The tension in the house was thick for the rest of the weekend. For Black Friday we all went our separate ways, my daughter went with her friends, husband escaped to the beach to play some volleyball and I did what I always do: gave blood. I feel like it continues the giving and I avoid the horrible crowds. The rest of the weekend was tense with all of us walking on eggshells and avoiding conflict. I was off my game, frazzled and completely forgot to spray up. I was sluggish all weekend.

When Monday came around, I was relieved. The kid went back to school and the husband was back at work. I was hoping to get back to my routine, which included my morning Pilates class.  I take class with a friend who actually got me the job at BiomeTech, I’ve known her for 16 years and she’s like a sister to me. After class while at work she asked me if I was okay. She said I looked terrible (I did) and I wasn’t myself in class. She said the spark was out. I was on the verge of tears and I didn’t know how to stop it. Then she asked if I was taking my sprays. I realized that it had been days since I had used them. I was completely out of sync. The disruption of my schedule coupled with the holiday had thrown my routine off kilter. I suddenly felt like all the hard work I had been doing was trashed. I immediately used all the calming sprays and took a few minutes to just focus and breathe. The rest of the day was better. I came home and fell back into the flow. I did my PM sprays and had a decent night’s sleep. The rest of the week I made sure to be extra diligent and by Friday I was sleeping soundly and had my spark back.

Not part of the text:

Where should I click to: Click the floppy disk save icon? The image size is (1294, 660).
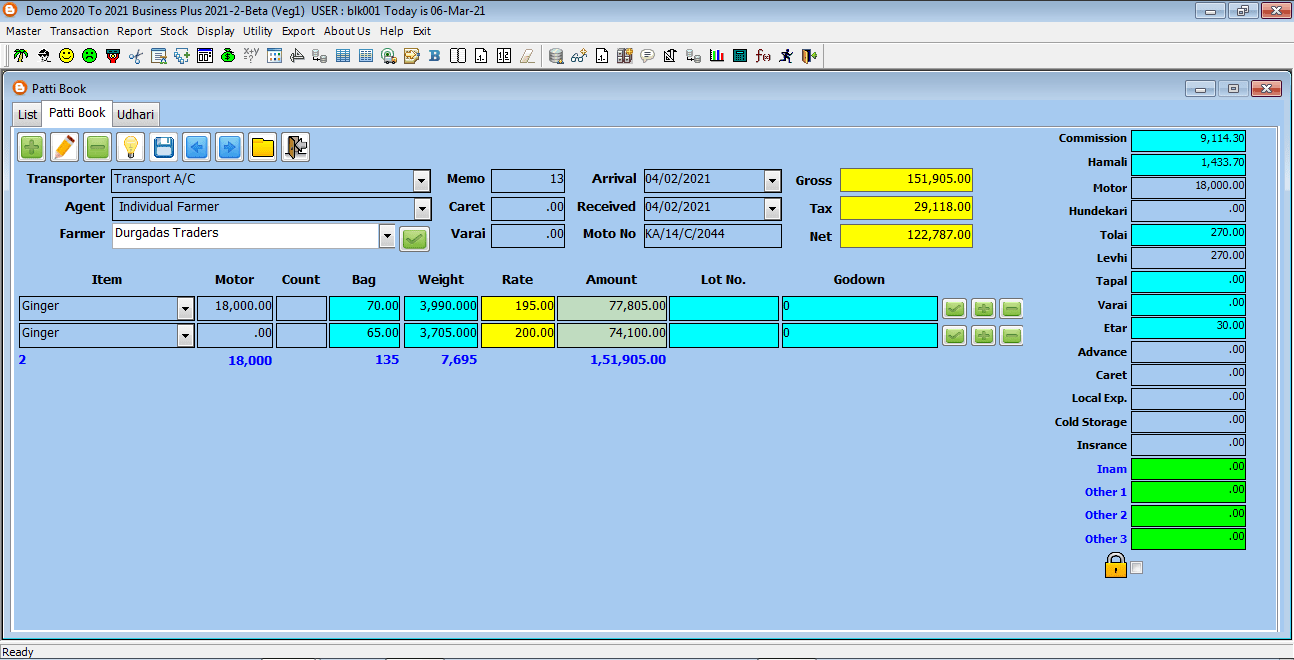163,148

Will there be setbacks on this journey? Of course, no one is perfect, life happens and on occasion we do fall back into old (and bad) habits. The good news is your body doesn’t hold grudges. Give it what it needs and it will reward you. The takeaway for me was to add a reminder, twice a day, to spray. It will help me develop a good routine and good habits. It’s also a reminder that I am human and that’s okay!